Making plates

Decided I needed some plates to finish up my NAME Day hutch.  I checked my swaps/totes stash and I didn’t have any in the right colors.  So I went to my computer were I have stored some pics of plates.  I got them from websites selling dishes.  Several years ago I made 2 china shops Janie’s Fine China and The Rose Cottage so had a ton of them already.  Those shops were 1/144th scale, but I am going to make them in 1/48th scale today.
I picked out the ones I liked and inserted them as picture in MS Word.  Once in Word, I resized them by formatting the pic (on right click menu).  Then I used the Size tab and changed the Height.  (Make sure the “lock aspect ratio” box is checked.)
Since I am making 1/48th scale plates they ended up being 0.2″ to equal apx 9″ plate in real life.  Sometimes the pics were a tad larger so if that is the case, then I might resize to 0.21″ or 0.22″ and can make them smaller as well.  I have found that it doesn’t matter the size of the original pic as long as you take into account whether the pic has a lot of space around the plate in the actual pic.  So if the plate and pic have the same edge then use the 0.2″ for the 9″ plate.  Otherwise adjust for the excess space in the pic.  (Cropping in MS Word doesn’t help as the original size of pic is retained.  It must be the actual pic is cropped if clearing the excess around a plate.)
Next I copied this pic (several different ones actually) until I had some to fit my space plus some extra.
I didn’t leave a line between rows, but if I were to print again, I would.
I printed on HP matte photo paper.  I use an HP printer and I choose the settings to match the paper.  I also set this to Best printing.  (I believe the best quality a printer will give is a combo of same mfg of printer, paper and ink and Consumer Reports articles I have read back this up.)
So here is what the plates looked like after printing.

printed plates for punching

A word about punches….
Ok, so to cut a 3/16″ hole that would equal a 9″ real life plate I looked through my punches to see what I had.  I didn’t think I had a punch the right size, but when I checked this one, I saw I might.  This is a Creative Memories punch, my mom picked up for me at a yard sale, but can maybe found on ebay… look for ‘snowflake’.
At first glance this punch is not 1/48th scale, but looking at the individual punched parts, well we have some different size circles.  This is going to work.  I did get out my ruler to determine which one would match to my needs and it was the largest circle in the very middle.
When I cut the plates from the paper I choose to cut them in a strip which can be seen inserted in the punch.  I needed to do that for two reasons.  First I printed my plates too close together, but secondly, as the punch is going to punch more than what I need so having that narrow strip gave me something to hold on to and it allowed me to avoid the other punched parts.
I turn the punch upside down so I can line up the printed plate with the hole I want to use.  Then very carefully I squeeze and punch.  Sometimes I had to adjust the plate to the hole to line it up several times. When just inserting the strip the plate might look to be lined up but it isn’t once the punch starts to come together.  That’s why it is a good idea to have more than needed because it can happen that the punch doesn’t line up even with the patience of slowly squeezing and shifting.

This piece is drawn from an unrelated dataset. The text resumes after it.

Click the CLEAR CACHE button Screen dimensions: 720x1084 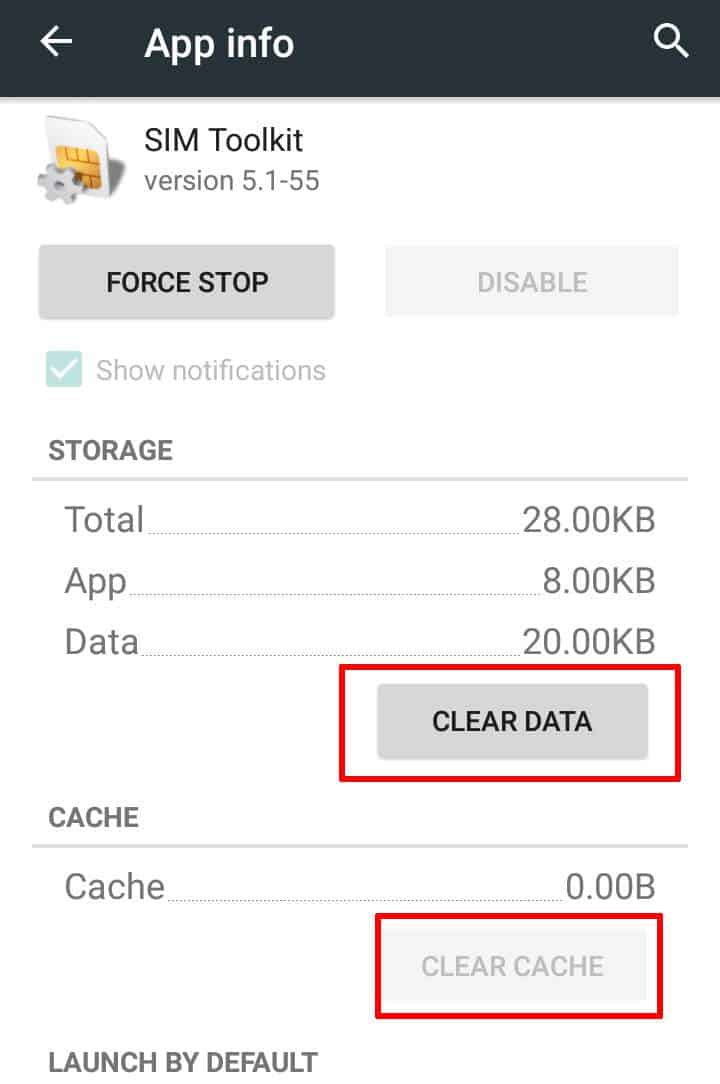516,965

Now I have the plates punched.  But they are flat so here is how I make them 3D.

shaping plates

I use a double ball stylus (larger end) or the end of paint brush (another alternative is a used up ball point pen – with no ink) to shape the plate.  It also burnishes the paper and makes it shiny even though it was matte.
I used the punch to cut the actual shape it was intended and then lined up the plate over a smaller hole.  This part isn’t critical as can shape the plate on a soft surface such as a mouse pad or even several layers of fabric, but I choose to use the punch part as template.
The larger end of the stylus was used to shape and burnish the plate down into the hole of the punched area.  I did try several different holes and depending on the actual printed plate as to which was the best.
I used the same photo paper to punch out the full punched shape, but I could have used a thin card (like a business card or index card).  I have done this before and layered two cards together to give more depth.
In the photo, I hope you can see that the plates are all shaped and now glossy.

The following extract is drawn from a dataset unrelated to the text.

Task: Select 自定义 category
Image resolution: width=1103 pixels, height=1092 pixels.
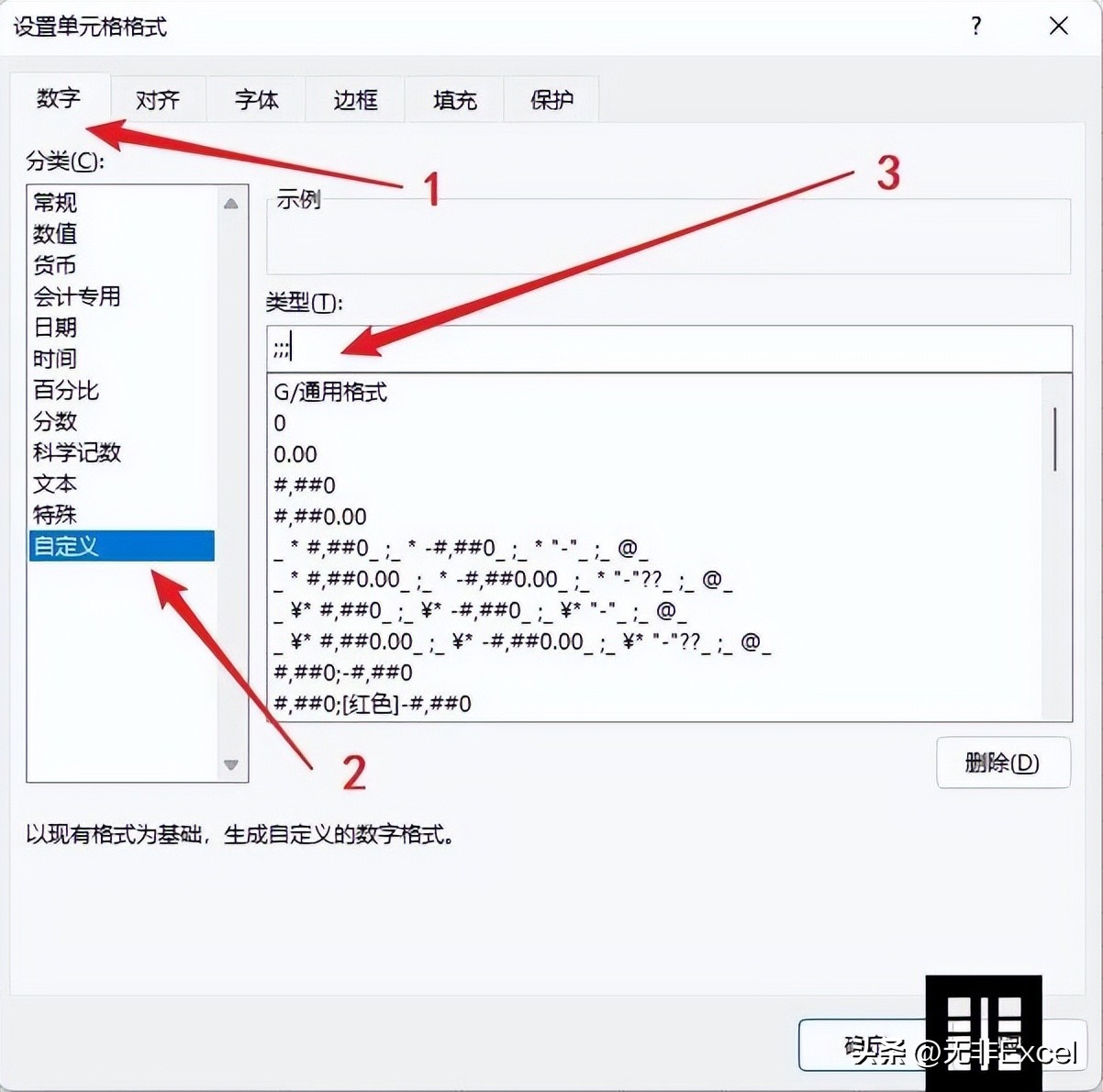Action: click(121, 545)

I also tried just to see what I could do to make a bowl.  I think would have had better results if I had a few thickness of the punch that I used a template.  I won’t use this in this project but might later.  I think if I do, I will use wax paper (or other non-stick type surface) and glue the plate/bowl to the wax paper with paint.  Once dry it should give a ring/foot that some bowls have.  I haven’t tired this yet, but what I was thinking might work. The key is to not use too much paint or even glue if it would show to be an actual part of the bowl.  Might need a touch of glue in the center and then dip the bowl in paint to help hold it up right.  Anyway just musing on what might work.

When I made my china shop plates in 1/144th, I did this exact same process I just used a much smaller punch (1/16″ and 1/8″.  Using this CM punch I could choose the right size.  At the time,  I didn’t have different sizes so just used the soft pad.  After I did the shaping I flipped it over on a hard surface and did some shaping on the back as well.  
Oval platters can be done this way as well.  I have cut them by hand, but I am on the look out for some oval punches or punch parts to have in my tools.